"Your children are not safe anywhere, at any time."
That is one of the chilling statements of the Washington-area snipers that became a catch line used to draw viewers to "D.C. Sniper: 23 Days of Fear," the made-for-TV movie based on the infamous case that first aired last Friday.
Montgomery County Executive Douglas M. Duncan said he grimaced through the first 20 minutes of the film, and could not help blurting out, "That didn't happen, that didn't happen," in each new scene.
Duncan, who was portrayed by actor Jay O. Sanders as a doting father living in a spacious Tudor-style mansion, was one of many key players watching with interest as the USA Network used the opening days of the first sniper trial to unveil its fictionalized account of the case. (It's worth noting that the film's executive producer, Orly Adelson, includes among her credits the MTV reality show, "Sorority Life.")
Police officials who watched said they found actor Charles Dutton's portrayal of the monotone-speaking former Chief Charles Moose surprisingly accurate. They sighed when Moose was shown commanding the troops at several sniper shooting crime scenes (that didn't happen). They rolled their eyes during Moose's emotional apex -- when he was shown gushing tears during a press conference. And they chuckled that the chief, a former bodybuilder who works hard to keep fit, was embodied by so portly an actor.
Duncan (D) said most of the conversations in the movie rang hollow -- for instance, when Moose is shown urging his boss to wear a bulletproof vest because he was a likely target, or when the County Council is shown bickering over whether to close schools, and one fictional council member says snidely that if the case is not solved quickly, "then I guess we'll be looking for a new chief."
Arguably the most embellished scene in the film involved the police breaking down the door of a man they mistakenly believed to be the sniper in the days before they made an arrest. It then shows Duncan watching as the suspect, a militia enthusiast, is interrogated.
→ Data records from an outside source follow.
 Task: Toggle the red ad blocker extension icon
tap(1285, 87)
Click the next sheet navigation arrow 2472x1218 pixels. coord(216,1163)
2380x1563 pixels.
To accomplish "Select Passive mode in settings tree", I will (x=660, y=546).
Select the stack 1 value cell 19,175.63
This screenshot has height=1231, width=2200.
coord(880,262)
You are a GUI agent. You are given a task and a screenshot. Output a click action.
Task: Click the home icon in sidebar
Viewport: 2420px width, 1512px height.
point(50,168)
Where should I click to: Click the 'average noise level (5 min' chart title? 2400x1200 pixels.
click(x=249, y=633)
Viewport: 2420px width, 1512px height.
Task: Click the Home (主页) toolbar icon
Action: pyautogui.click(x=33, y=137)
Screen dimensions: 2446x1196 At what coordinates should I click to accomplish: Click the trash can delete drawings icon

Overall, on a scale of one to 10, with one being total fiction and 10 being pure fact, Duncan said he would rate the accuracy of the movie as a five.
"More than anything," he said, " I just kept thinking, 'Wow, I wish I had that house.' "
Duncan's Annual Bash
Has Statewide Feel
Duncan had a heavy turnout at his 13th annual birthday party/family picnic/fundraiser at Smokey Glen Farm in Gaithersburg Sunday.
The country-style political event, with hayrides and hot dogs, made no specific mention of Duncan's ambitions. The blue and white signs and bumper stickers posted around the park simply read: "DUNCAN."
But this year's picnic took on more of a statewide flavor. Guests included state Sen. Lisa A. Gladden (D-Baltimore) and former Maryland transportation secretary John Porcari, as well as a broad array of area lawmakers.
State's Attorney Douglas F. Gansler, former delegate Mark Shriver, and county Democratic Party activist Stanton Gildenhorn all turned up. So did two top candidates for the vacant police chief job: former Maryland State Police superintendent David Mitchell and Montgomery County Assistant Police Chief John King.
But in his remarks to the group, Duncan made no big announcements about his plans for the political future. The three-term executive's impending run for governor, apparently, is still under wraps.
Hits a Grand Slam
Conspicuous by her absence at an evening meeting in Long Branch last Thursday was County Council member Marilyn Praisner (D-Eastern County), the only member of the council's Planning, Housing and Economic Development Committee not to show up to discuss the community's revitalization efforts.
But committee chairman Steven A. Silverman (D-At Large) let her off the hook. No, the New York Yankees fan was not home watching her team in the deciding game of the American League Championship Series. Instead, Silverman said, Praisner was again becoming a grandmother. "We give that an excused absence," he announced to the audience. "She didn't have to bring a note in."
"The note should come from my daughter-in-law," Praisner laughed on Monday, still sounding giddy over the birth of her fourth grandchild. Baby Madison arrived Thursday about 11:20 p.m. at Greater Laurel Hospital and weighed in at 8 pounds 12 ounces.
"I got a granddaughter and a Yankees win all in the same night," Praisner said.